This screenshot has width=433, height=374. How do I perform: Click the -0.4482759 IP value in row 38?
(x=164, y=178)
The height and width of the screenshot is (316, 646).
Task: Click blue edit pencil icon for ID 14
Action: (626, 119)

· · · · · · ·

### What you should do
Make an exact copy of the listing shown above.

### Expected output
This screenshot has width=433, height=374. How do I perform: Click the -0.4482759 IP value in row 38?
(x=164, y=178)
The height and width of the screenshot is (316, 646).
Task: Click blue edit pencil icon for ID 14
Action: (626, 119)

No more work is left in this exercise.